In 1964, Christenson, Cronin, Fitch, and Turlay observed that the long-lived neutral kaon (K_L, which should be CP-odd) decays to two pions (a CP-even state) at a rate of about 2 x 10^{-3}. What does this observation imply?
AThat pions are not CP eigenstates
BThat the weak interaction violates CP symmetry -- the physical K_L state is not a pure CP eigenstate but contains a small admixture of the CP-even component, parameterized by epsilon ~ 2.2 x 10^{-3}, and the decay K_L -> pi pi proceeds through this admixture (indirect CP violation) and/or through a direct CP-violating decay amplitude (epsilon-prime)
CThat the strong interaction violates CP
DThat the kaon mass measurement was incorrect
In the absence of CP violation, the neutral kaon mass eigenstates would be exact CP eigenstates: K_1 (CP-even, decaying to 2 pions) and K_2 (CP-odd, decaying to 3 pions). The observation of K_L -> 2 pions means K_L is not purely CP-odd.
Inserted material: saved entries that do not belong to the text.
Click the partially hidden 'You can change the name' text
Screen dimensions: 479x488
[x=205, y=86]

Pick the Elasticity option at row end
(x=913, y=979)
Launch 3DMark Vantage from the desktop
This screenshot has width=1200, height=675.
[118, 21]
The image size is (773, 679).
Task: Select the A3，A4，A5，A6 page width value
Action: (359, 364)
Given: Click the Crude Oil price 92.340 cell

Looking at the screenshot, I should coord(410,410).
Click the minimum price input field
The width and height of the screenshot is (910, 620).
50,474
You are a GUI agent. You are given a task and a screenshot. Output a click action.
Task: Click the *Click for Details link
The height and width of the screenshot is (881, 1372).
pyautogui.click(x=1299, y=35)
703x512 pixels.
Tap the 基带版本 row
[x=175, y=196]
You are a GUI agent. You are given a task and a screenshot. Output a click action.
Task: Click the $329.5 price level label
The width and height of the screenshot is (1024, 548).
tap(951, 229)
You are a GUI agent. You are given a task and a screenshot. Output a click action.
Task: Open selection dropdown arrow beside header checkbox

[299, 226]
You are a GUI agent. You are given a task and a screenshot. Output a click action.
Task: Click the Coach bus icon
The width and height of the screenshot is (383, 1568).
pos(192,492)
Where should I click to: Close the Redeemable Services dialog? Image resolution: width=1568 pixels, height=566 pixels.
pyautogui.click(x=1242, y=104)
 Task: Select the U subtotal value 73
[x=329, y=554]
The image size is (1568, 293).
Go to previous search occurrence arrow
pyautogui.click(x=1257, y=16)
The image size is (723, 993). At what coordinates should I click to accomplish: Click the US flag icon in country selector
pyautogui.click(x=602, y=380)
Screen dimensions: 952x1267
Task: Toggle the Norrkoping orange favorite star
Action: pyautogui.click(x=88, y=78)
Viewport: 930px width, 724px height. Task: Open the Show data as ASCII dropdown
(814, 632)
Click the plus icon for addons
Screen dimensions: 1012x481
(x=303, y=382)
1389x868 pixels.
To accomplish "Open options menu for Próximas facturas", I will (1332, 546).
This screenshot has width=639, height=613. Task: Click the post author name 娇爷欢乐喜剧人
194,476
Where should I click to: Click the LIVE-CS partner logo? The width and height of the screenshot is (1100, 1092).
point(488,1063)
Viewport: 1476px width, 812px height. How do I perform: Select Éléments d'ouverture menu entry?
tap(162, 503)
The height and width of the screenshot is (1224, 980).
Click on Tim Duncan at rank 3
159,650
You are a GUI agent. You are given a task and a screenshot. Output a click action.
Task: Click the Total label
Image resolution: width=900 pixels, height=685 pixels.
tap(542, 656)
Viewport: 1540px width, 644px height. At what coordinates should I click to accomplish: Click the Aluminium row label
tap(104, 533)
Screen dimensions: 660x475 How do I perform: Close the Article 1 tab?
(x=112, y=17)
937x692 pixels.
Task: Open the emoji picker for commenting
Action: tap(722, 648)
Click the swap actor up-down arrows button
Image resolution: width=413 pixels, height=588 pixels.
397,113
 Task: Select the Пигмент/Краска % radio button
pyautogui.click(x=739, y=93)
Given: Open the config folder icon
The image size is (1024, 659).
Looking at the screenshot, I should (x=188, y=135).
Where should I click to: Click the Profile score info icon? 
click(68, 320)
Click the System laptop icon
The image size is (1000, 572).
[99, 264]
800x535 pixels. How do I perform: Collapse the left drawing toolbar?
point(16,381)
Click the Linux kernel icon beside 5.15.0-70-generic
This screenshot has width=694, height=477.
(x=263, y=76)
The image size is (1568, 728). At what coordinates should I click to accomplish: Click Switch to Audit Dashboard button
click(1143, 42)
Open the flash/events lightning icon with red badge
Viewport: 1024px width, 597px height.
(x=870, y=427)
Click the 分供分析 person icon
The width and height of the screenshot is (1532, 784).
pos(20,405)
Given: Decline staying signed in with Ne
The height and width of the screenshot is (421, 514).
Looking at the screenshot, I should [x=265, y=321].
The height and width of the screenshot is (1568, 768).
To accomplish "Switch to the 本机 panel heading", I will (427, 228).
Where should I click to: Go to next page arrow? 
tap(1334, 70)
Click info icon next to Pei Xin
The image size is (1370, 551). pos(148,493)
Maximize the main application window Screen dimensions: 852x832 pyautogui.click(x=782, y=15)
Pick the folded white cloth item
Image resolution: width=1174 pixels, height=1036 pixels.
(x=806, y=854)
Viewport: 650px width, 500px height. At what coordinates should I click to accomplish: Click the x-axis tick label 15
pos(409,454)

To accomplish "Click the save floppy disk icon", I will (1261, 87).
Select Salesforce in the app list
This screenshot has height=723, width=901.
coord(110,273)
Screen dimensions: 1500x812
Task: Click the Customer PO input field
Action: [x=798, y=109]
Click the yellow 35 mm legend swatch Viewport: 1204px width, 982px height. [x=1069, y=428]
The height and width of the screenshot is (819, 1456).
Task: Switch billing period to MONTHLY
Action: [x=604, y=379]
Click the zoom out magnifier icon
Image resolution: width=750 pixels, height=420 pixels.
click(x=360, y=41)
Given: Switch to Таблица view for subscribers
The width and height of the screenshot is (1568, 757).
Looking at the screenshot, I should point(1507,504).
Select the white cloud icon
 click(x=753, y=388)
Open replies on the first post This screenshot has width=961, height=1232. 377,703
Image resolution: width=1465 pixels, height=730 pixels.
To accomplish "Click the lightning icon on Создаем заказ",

The parameter epsilon measures the CP impurity in the K_L state (indirect CP violation from K-Kbar mixing), while epsilon-prime measures CP violation directly in the decay amplitude. Both have been measured: |epsilon| ~ 2.2 x 10^{-3} and Re(epsilon'/epsilon) ~ 1.7 x 10^{-3}.
Question 2 Short Answer
There are three types of CP violation: (1) in mixing, (2) in decay (direct), and (3) in the interference between mixing and decay. The golden measurement of CP violation in B physics is the asymmetry in B_d -> J/psi K_S, which measures sin(2*beta). Which type is this?
Think about your answer, then reveal below.
Model answer: This is type (3): CP violation in the interference between B_d -> J/psi K_S (direct decay) and B_d -> B_d-bar -> J/psi K_S (mixing followed by decay). The time-dependent CP asymmetry is A_CP(t) = sin(2*beta) * sin(Delta m * t), where beta is an angle of the unitarity triangle and Delta m is the B_d mixing frequency. This measurement is theoretically clean because the J/psi K_S final state is accessible to both B and B-bar, and the hadronic uncertainties cancel in the asymmetry. The BaBar and Belle experiments measured sin(2*beta) = 0.699 +/- 0.017, establishing CP violation in the B system and confirming the CKM mechanism.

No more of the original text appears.